== Your goal ==
Would you return every entry, exactly as it is written?

##### Provided records #####

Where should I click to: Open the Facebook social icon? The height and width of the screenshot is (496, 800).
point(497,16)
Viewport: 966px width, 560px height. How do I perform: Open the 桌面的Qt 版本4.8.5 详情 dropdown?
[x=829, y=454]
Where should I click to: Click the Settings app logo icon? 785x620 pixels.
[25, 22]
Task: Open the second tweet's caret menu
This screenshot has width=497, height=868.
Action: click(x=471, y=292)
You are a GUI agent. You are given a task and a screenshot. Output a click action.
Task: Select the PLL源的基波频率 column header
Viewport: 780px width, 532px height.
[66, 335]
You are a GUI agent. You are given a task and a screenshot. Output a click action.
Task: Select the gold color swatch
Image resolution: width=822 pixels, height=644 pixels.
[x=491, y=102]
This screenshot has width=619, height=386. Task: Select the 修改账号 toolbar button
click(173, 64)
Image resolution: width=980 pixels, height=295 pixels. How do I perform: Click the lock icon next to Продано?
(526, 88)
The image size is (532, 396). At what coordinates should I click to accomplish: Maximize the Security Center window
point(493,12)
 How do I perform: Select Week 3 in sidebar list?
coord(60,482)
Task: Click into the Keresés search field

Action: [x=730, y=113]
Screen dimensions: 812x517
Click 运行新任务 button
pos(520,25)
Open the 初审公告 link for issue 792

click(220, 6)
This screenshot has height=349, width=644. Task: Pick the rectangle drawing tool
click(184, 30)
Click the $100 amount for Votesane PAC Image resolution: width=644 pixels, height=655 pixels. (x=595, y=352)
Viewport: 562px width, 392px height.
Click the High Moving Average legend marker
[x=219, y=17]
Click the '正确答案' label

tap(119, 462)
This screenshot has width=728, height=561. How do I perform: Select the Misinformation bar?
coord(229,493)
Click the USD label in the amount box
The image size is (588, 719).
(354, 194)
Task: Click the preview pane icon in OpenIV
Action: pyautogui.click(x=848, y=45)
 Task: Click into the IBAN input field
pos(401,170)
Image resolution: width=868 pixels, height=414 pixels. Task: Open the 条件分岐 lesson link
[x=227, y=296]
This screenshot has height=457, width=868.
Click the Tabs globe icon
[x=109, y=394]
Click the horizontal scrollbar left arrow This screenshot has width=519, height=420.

#####

== Answer for this exercise ==
Where should I click to: Open the Facebook social icon? The height and width of the screenshot is (496, 800).
point(497,16)
Viewport: 966px width, 560px height. How do I perform: Open the 桌面的Qt 版本4.8.5 详情 dropdown?
[x=829, y=454]
Where should I click to: Click the Settings app logo icon? 785x620 pixels.
[25, 22]
Task: Open the second tweet's caret menu
This screenshot has width=497, height=868.
Action: click(x=471, y=292)
You are a GUI agent. You are given a task and a screenshot. Output a click action.
Task: Select the PLL源的基波频率 column header
Viewport: 780px width, 532px height.
[66, 335]
You are a GUI agent. You are given a task and a screenshot. Output a click action.
Task: Select the gold color swatch
Image resolution: width=822 pixels, height=644 pixels.
[x=491, y=102]
This screenshot has width=619, height=386. Task: Select the 修改账号 toolbar button
click(173, 64)
Image resolution: width=980 pixels, height=295 pixels. How do I perform: Click the lock icon next to Продано?
(526, 88)
The image size is (532, 396). At what coordinates should I click to accomplish: Maximize the Security Center window
point(493,12)
 How do I perform: Select Week 3 in sidebar list?
coord(60,482)
Task: Click into the Keresés search field

Action: [x=730, y=113]
Screen dimensions: 812x517
Click 运行新任务 button
pos(520,25)
Open the 初审公告 link for issue 792

click(220, 6)
This screenshot has height=349, width=644. Task: Pick the rectangle drawing tool
click(184, 30)
Click the $100 amount for Votesane PAC Image resolution: width=644 pixels, height=655 pixels. (x=595, y=352)
Viewport: 562px width, 392px height.
Click the High Moving Average legend marker
[x=219, y=17]
Click the '正确答案' label

tap(119, 462)
This screenshot has width=728, height=561. How do I perform: Select the Misinformation bar?
coord(229,493)
Click the USD label in the amount box
The image size is (588, 719).
(354, 194)
Task: Click the preview pane icon in OpenIV
Action: pyautogui.click(x=848, y=45)
 Task: Click into the IBAN input field
pos(401,170)
Image resolution: width=868 pixels, height=414 pixels. Task: Open the 条件分岐 lesson link
[x=227, y=296]
This screenshot has height=457, width=868.
Click the Tabs globe icon
[x=109, y=394]
Click the horizontal scrollbar left arrow This screenshot has width=519, height=420.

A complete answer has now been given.